Lecture 08: Locality and Shortcuts

COSC 273: Parallel and Distributed Computing

Spring 2023

Up Now

Lab 02: Computing Shortcuts
HPC cluster instructions

Performance

Power of Parallelism

Last Time: Cost of Random Access

Linear Sum:

	float total = 0;
	for (int i = 0; i < size; ++i) {
	    int idx = linearIndex[i];
	    total += values[idx];
	}
	return total;

Random Sum:

	float total = 0;
	for (int i = 0; i < size; ++i) {
	    int idx = randomIndex[i];
	    total += values[idx];
	}
	return total;

What Your Computer (Probably) Does

arr a large array

On read/write arr[i], search for arr[i] successively in

L1 cache
L2 cache
L3 cache
main memory

Copy arr[i] and surrounding values to L1 cache

usually arr[i-a],...,arr[i+b] ends up in L1

This process is called paging

Cache Illustration

Performance Tuning

Be aware of your program’s memory access pattern

reading values sequentially can be 10s of times faster than reading randomly or jumping around

Lab 02: Computing Shortucts

A Network

Matrix Representation of Distances

In Code

	float[][] shortcuts = new float[size][size];
	for (int i = 0; i < size; ++i) {
	    for (int j = 0; j < size; ++j) {
		float min = Float.MAX_VALUE;
		for (int k = 0; k < size; ++k) {
		    float x = matrix[i][k]; 
		    float y = matrix[k][j];
		    float z = x + y;
		    if (z < min)
			min = z;
		}
		shortcuts[i][j] = min;
	    }

Activity/Discussion

Questions.

Which accesses to matrix are sequential? Which are not?
How could we make all memory accesses sequential?
Which operations can be (easily) parallelized?

Question 1.

Which accesses to matrix are sequential? Which are not?

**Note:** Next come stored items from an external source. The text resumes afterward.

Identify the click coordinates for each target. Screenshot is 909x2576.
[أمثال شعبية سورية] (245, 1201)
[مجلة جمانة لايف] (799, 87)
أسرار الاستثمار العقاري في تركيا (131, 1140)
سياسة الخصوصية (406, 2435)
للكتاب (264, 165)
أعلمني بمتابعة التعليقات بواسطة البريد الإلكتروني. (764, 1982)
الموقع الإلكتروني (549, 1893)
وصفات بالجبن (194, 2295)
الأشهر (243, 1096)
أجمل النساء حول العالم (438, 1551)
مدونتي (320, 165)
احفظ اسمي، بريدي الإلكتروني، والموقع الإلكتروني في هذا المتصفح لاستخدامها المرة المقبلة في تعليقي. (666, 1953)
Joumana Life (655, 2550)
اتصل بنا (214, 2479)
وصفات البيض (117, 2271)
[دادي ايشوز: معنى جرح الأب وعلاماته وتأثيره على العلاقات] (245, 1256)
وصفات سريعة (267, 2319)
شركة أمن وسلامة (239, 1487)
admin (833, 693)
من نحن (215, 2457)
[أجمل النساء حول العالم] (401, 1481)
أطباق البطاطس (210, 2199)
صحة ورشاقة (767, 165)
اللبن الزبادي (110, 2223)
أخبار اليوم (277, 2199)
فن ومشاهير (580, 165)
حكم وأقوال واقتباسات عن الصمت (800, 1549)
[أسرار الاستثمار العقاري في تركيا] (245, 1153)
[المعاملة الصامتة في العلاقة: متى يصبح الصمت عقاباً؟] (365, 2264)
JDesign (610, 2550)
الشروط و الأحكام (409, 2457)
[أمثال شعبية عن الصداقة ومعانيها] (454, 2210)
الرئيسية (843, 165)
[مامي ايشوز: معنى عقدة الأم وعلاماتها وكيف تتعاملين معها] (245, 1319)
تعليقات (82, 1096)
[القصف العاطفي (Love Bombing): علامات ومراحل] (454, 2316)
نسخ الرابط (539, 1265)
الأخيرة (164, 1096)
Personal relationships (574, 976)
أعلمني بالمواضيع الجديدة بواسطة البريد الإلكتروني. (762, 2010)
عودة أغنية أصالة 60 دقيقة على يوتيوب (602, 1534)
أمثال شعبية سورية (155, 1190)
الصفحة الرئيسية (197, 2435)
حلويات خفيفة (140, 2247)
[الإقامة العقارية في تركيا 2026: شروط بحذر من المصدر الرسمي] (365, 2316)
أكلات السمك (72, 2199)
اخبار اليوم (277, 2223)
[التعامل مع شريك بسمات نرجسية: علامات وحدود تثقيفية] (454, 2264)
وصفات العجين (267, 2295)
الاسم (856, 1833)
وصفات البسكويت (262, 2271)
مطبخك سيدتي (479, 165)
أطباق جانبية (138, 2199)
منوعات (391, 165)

	float[][] shortcuts = new float[size][size];
	for (int i = 0; i < size; ++i) {
	    for (int j = 0; j < size; ++j) {
		float min = Float.MAX_VALUE;
		for (int k = 0; k < size; ++k) {
		    float x = matrix[i][k]; 
		    float y = matrix[k][j];
		    float z = x + y;
		    if (z < min)
			min = z;
		}
		shortcuts[i][j] = min;
	    }

Visualizaing Access Pattern

Question 2

How could we make all memory accesses sequential?

Code, Again

	float[][] shortcuts = new float[size][size];
	for (int i = 0; i < size; ++i) {
	    for (int j = 0; j < size; ++j) {
		float min = Float.MAX_VALUE;
		for (int k = 0; k < size; ++k) {
		    float x = matrix[i][k]; 
		    float y = matrix[k][j];
		    float z = x + y;
		    if (z < min)
			min = z;
		}
		shortcuts[i][j] = min;
	    }

Question 3

Which operations can be (easily) parallelized?

	float[][] shortcuts = new float[size][size];
	for (int i = 0; i < size; ++i) {
	    for (int j = 0; j < size; ++j) {
		float min = Float.MAX_VALUE;
		for (int k = 0; k < size; ++k) {
		    float x = matrix[i][k]; 
		    float y = matrix[k][j];
		    float z = x + y;
		    if (z < min)
			min = z;
		}
		shortcuts[i][j] = min;
	    }

Assignment Challenges

Optimize loops for linear memory access
Parallelize loops using multithreading

Suggestions

Get working solution on your computer first
Then test on the HPC cluster

My Benchmark (HPC cluster):

[wrosenbaum@hpc-login1 lab02-shortcuts]$ cat shortcutTest.out 
|------|------------------|-------------|------------------|---------|
| size | avg runtime (ms) | improvement | iteration per us | passed? |
|------|------------------|-------------|------------------|---------|
|  128 |              184 |        0.05 |               11 |     yes |
|  256 |               56 |        0.82 |              294 |     yes |
|  512 |               19 |        9.22 |             6972 |     yes |
| 1024 |               85 |       33.15 |            12497 |     yes |
| 2048 |              257 |       88.33 |            33317 |     yes |
| 4096 |             1124 |      324.66 |            61095 |     yes |
|------|------------------|-------------|------------------|---------|